_EXERCISE BRIEF_
If a line in the entries below includes "computer", pick it out and copy it.

_MATERIAL FOR THE TASK_
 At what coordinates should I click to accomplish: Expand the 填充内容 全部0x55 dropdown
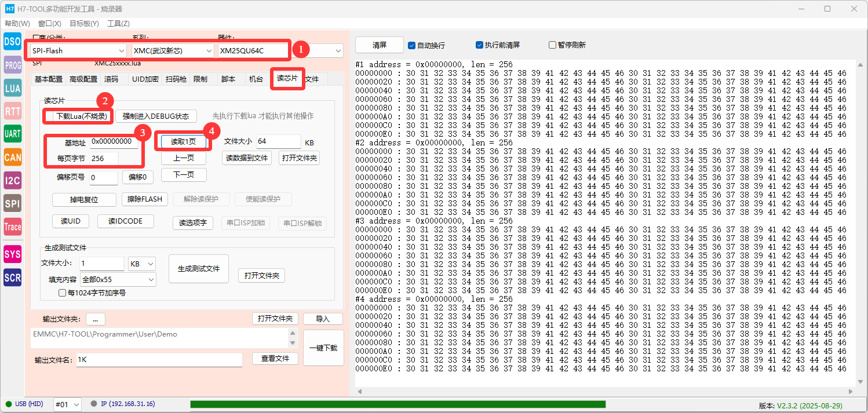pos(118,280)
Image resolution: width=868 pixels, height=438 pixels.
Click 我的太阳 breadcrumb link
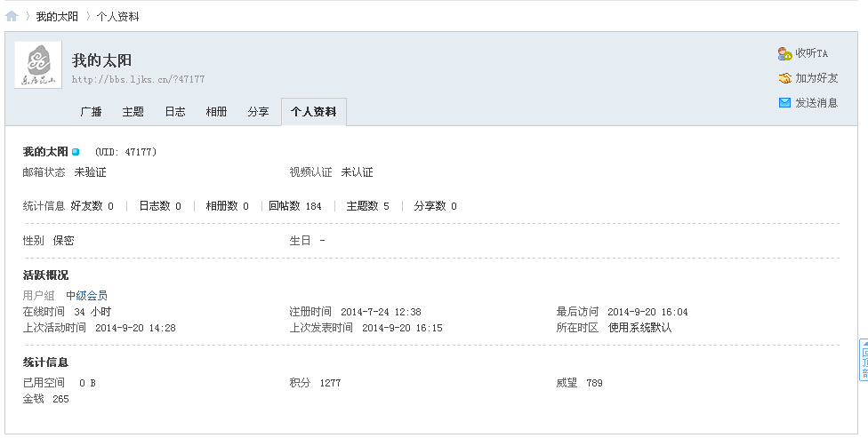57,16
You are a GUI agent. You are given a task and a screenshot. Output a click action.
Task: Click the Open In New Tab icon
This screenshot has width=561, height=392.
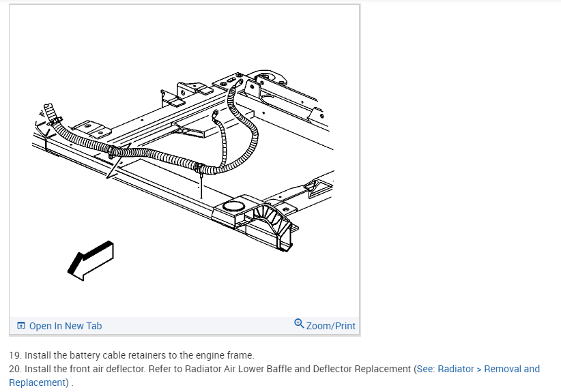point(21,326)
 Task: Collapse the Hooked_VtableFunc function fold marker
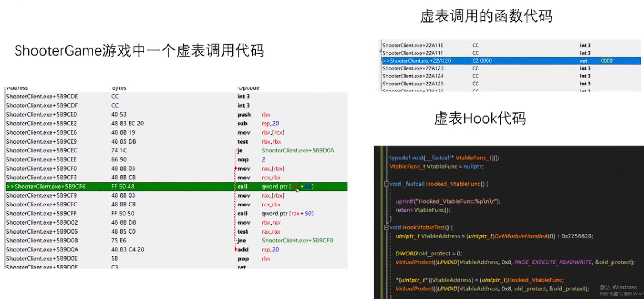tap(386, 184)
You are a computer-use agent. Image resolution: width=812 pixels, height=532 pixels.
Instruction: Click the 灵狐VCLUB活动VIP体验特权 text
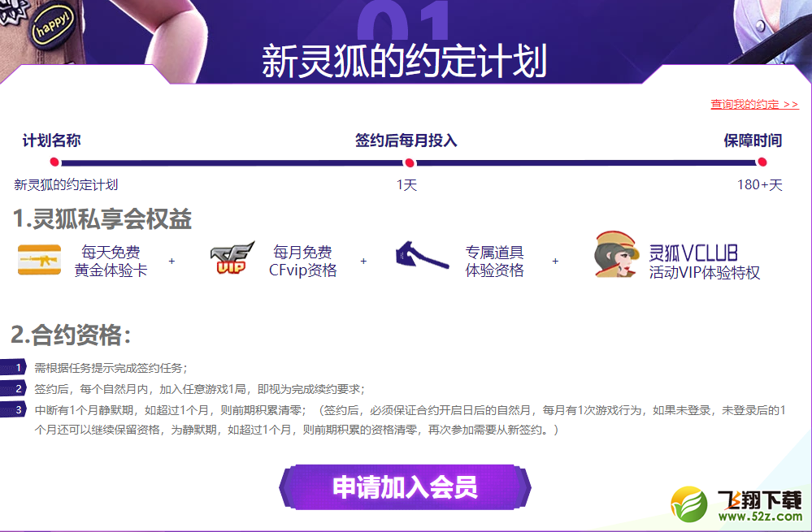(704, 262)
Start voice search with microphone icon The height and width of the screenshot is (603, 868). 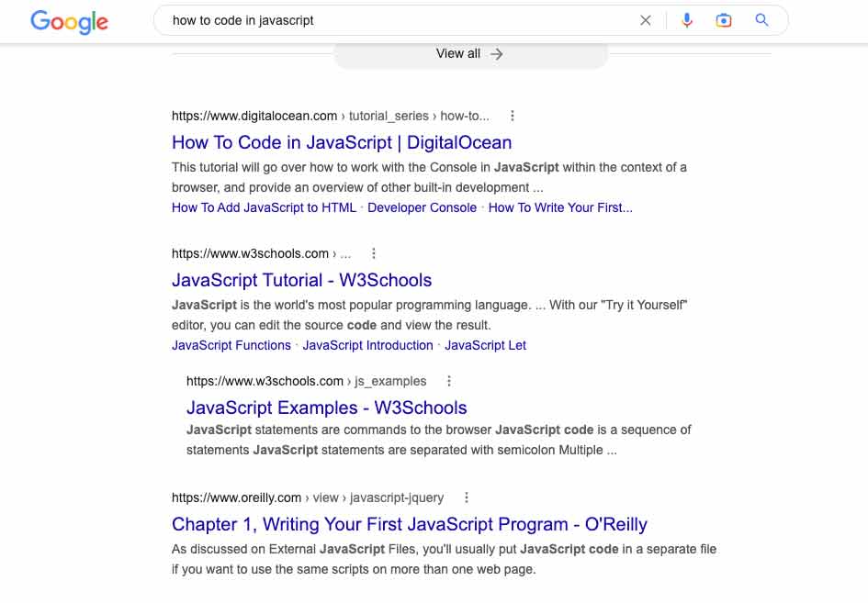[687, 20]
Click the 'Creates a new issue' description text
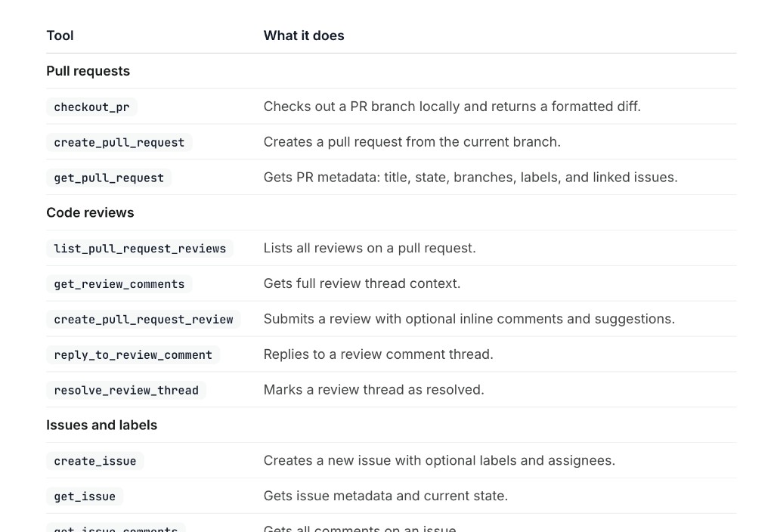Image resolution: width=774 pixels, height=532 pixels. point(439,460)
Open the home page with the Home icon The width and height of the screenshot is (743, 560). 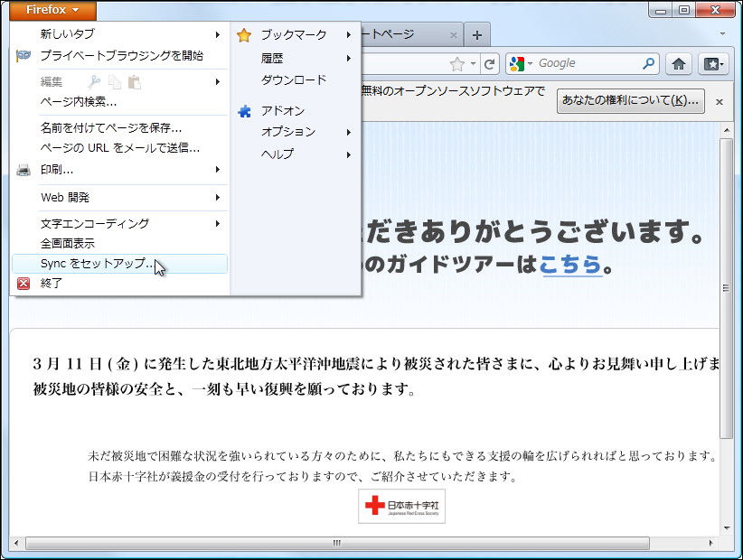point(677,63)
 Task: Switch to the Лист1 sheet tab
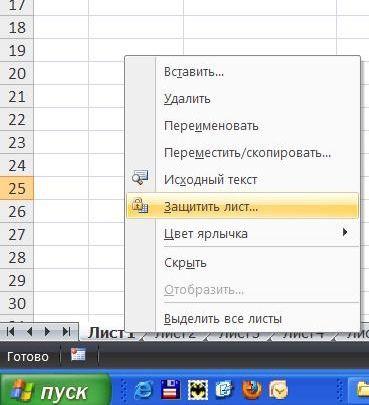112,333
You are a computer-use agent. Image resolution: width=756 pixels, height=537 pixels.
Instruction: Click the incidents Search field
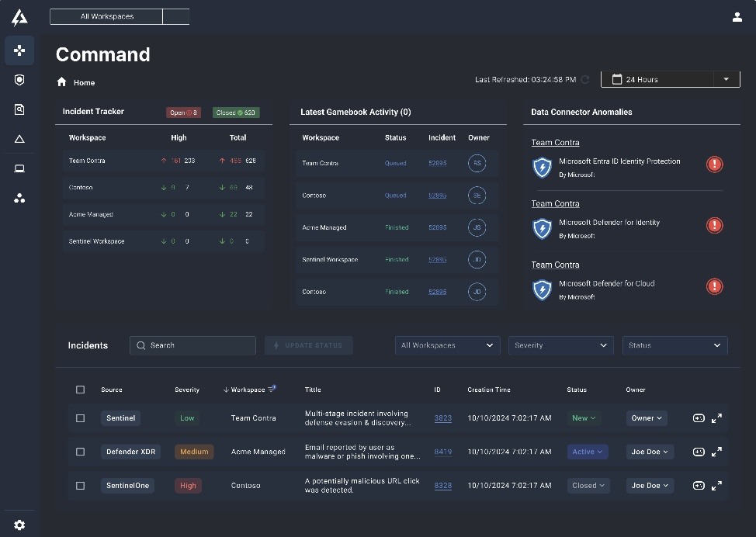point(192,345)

_ANSWER TO THE PROBLEM_
You are a computer-use agent. Image resolution: width=812 pixels, height=532 pixels.
You are a computer-use agent. Image resolution: width=756 pixels, height=537 pixels.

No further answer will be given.